**WORK INSTRUCTION**
Examine the records and identify each line that includes the string "Select". Copy those lines.

%%

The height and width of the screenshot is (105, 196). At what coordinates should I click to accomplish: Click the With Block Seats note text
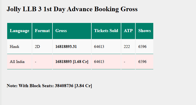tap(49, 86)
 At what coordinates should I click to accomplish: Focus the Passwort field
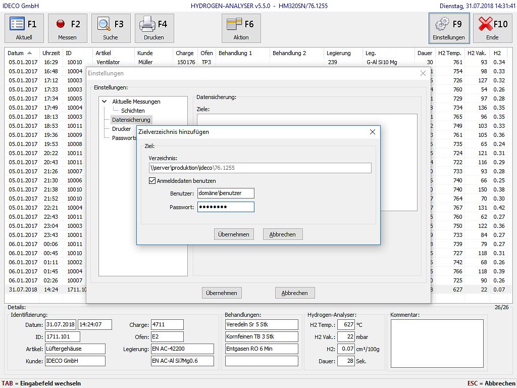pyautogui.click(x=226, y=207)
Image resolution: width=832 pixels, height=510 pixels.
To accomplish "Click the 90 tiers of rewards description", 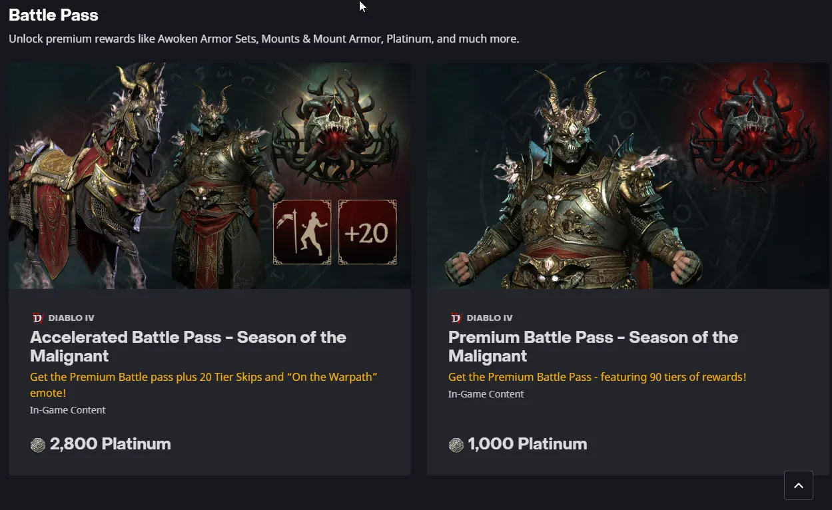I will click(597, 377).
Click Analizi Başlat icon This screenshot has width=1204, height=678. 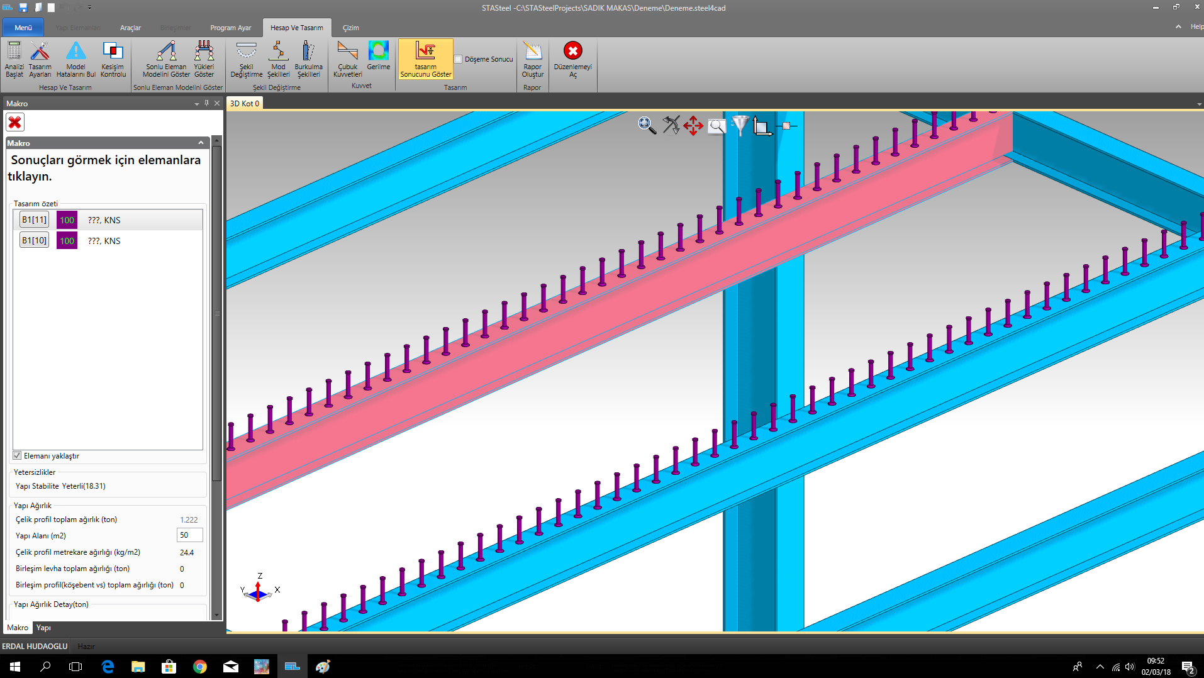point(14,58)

%%
%%

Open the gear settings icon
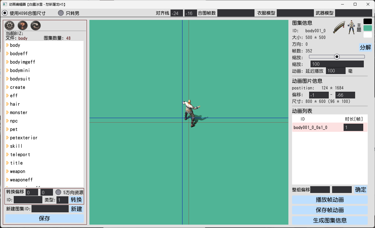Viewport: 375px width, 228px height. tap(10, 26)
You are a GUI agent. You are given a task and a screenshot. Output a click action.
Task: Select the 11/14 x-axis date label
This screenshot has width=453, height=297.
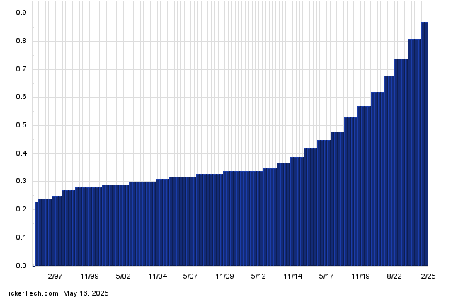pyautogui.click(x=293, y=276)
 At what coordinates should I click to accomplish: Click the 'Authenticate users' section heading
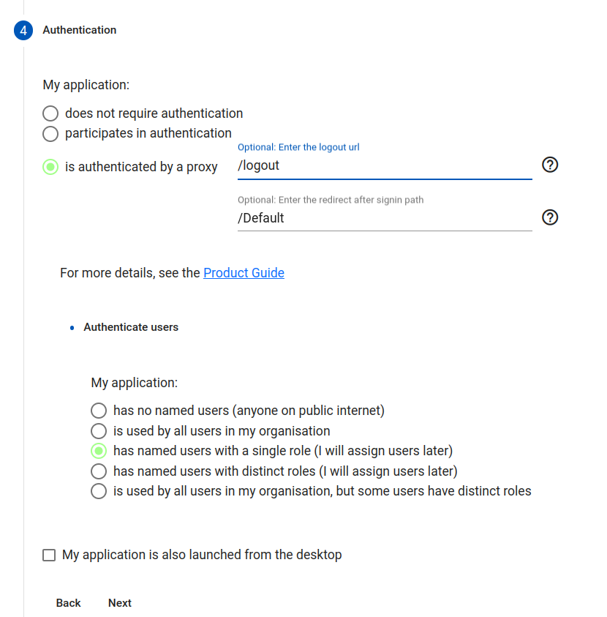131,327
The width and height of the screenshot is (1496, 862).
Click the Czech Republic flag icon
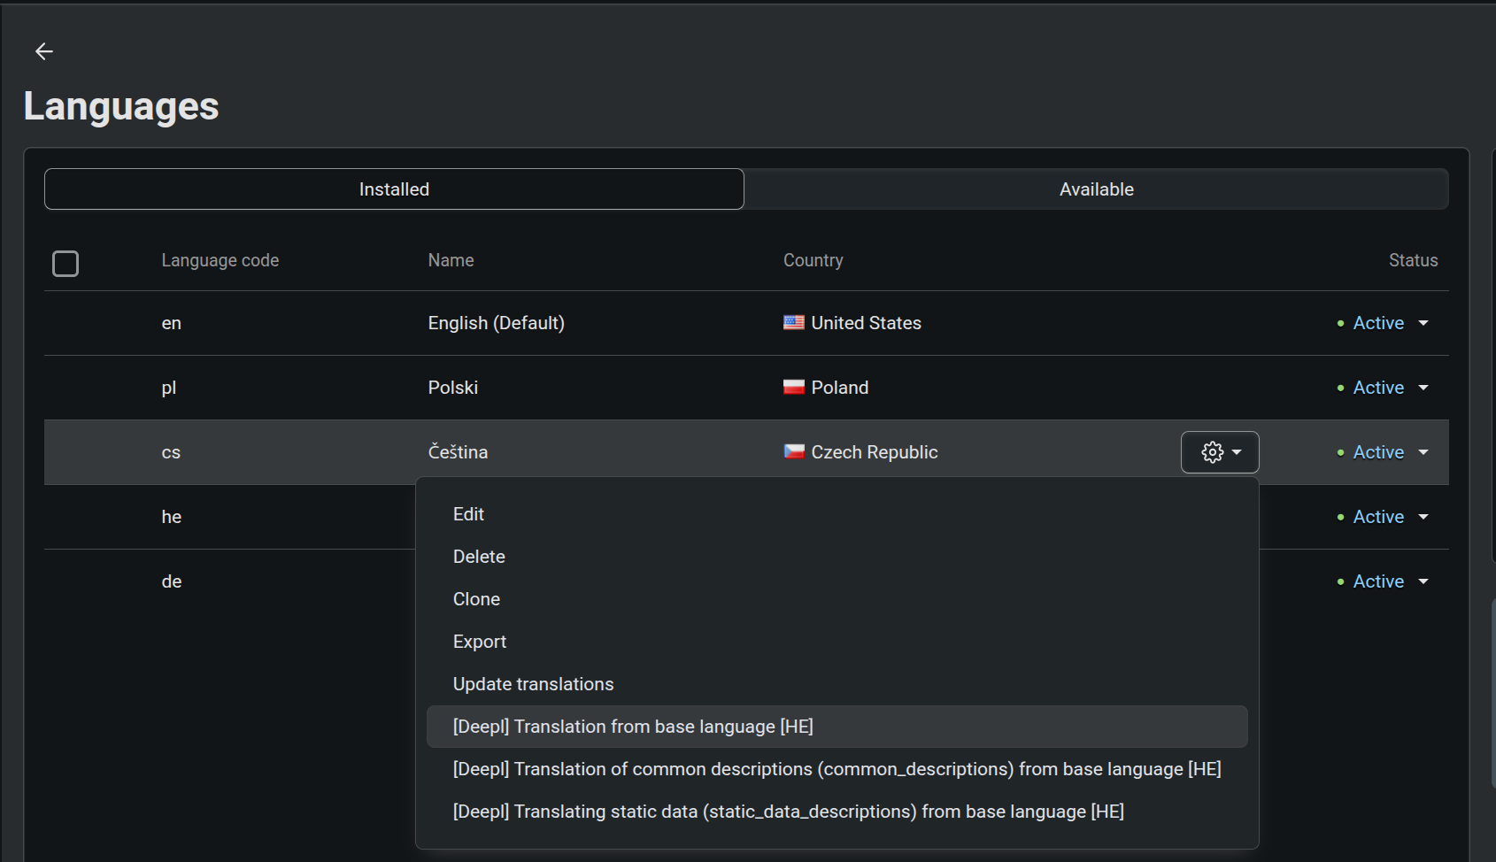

%%
%%

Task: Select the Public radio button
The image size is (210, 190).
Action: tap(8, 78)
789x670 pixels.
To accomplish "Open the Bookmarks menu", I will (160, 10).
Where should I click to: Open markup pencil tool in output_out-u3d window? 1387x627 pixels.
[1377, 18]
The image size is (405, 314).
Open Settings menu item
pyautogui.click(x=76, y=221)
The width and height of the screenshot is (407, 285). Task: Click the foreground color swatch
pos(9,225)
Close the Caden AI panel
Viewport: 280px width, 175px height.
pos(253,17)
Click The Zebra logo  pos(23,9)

%%

**SOLVED EXERCISE**
Task: Select the 11/14 x-axis date label
Task: Select the Public radio button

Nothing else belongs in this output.